The forest in the distance is Fernworthy. we head away left from this photo and follow the wall to another tor
This is Little Whiten Tor. Rough Tor is on the hill over there and the West Dart is in the valley between here and there. We are heading to Little White Tor next but will be on Rough Tor later
Little White Tor looking south eastish, Hameldown is back left and Rippon Tor can be seen at the back middle
Linda looking down to the Cherrybrook from Little White Tor, we will then head up to Broadown Tor beyond the Cherrybrook
Cherrybrook Rocks
We have headed up to Broadown Tor here from Cherrybrook Rocks, that’s Higher White Tor up to the right
Very bleak out the back of Broadown Tor even on this sunny day
From here there is a faint path looking like it heads straight for Rough Tor, don’t take it as it leads to boggy ground, green mossy soft areas. We ended up almost out of photo up to the right to get around it. Just go back to Cherrybrook Rocks and follow the obvious path to Tom Browns.

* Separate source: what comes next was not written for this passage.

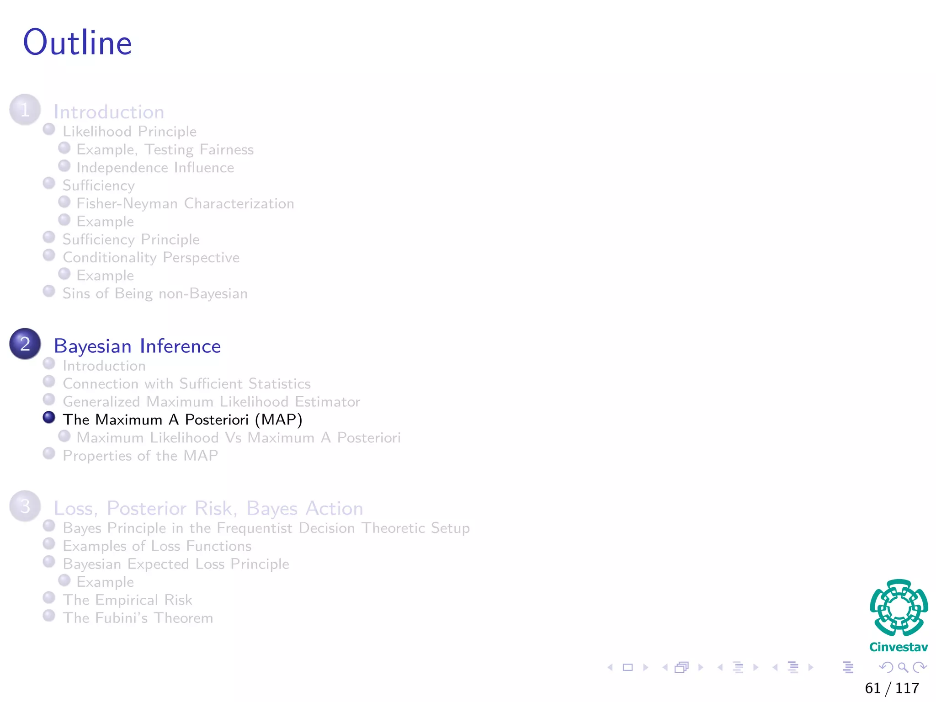Go to Likelihood Principle subsection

After a bit of bog hopping we reached Tom Brown’s house, unreal that someone would think to farm out here. The Beardown Tors are straight ahead
On the way up to Rough Tor, the path is obvious but not necessarily dry, Broadown Tor is in the near ground, at the back is Rippon Tor and Hameldown
Rough Tor and the rocky part of this place, Princetown mast in the distance
The normal photo of the tor includes the military paraphernalia, back left is Cut Hill, with Fernworthy Forest away to the right
Rough Tor to the pointy Longaford Tor, we are heading this way down to Crow Tor, which is in view here as a dark area sliding down the hill middle right
Crow Tor now looking to Longaford Tor
Crow Tor
And the other side of Crow Tor, this is a shapely outcrop
Longaford Tor up on the left and the West Dart below us, we have just crossed it for a second time as we head for the West Dart Weir which will mean a third crossing
West Dart Weir and the separation of the Devonport Leat starts here on its 27 mile journey to the dockyard in Devonport, built in the 1780s
Beardown Tors above the West Dart Weir, it was horribly wet and boggy as we left this part, heading away up and left as we could to avoid the worst
The main path after the boggy bits brought us to Wistmans Wood, and amazing oak woodland with lichen, moss and plants rarely found elsewhere
The trees are fantastic, all gnarly and spooky
Leaving the woods along the main path and looking back, the West Dart River is down to the left
Two Bridges Quarry Tor, probably the most important tor on the moor as it shows clearly how all tors were formed and the weathering which took place underground
After a pint we looked around the ground of the hotel, this is the road bridge (Prince Edward) built in 1931. We’d sat outside and had a pint which for April isn’t bad in the middle of the moor/ All that was left was a short walk to the car after the end of an amazing walk into the heart of Dartmoor and a chance for Linda to see some of the boggy centre of the moor, I’m loving showing the moor to her.

8 thoughts on “Longaford Tor, Rough Tor and Wistmans Wood

      • Interestingly, I see in Oliver Rackham’s History of the Countryside book the suggestion that air pollution from Plymouth might have actually helped preserve the wood in that it keeps oak mites at bay?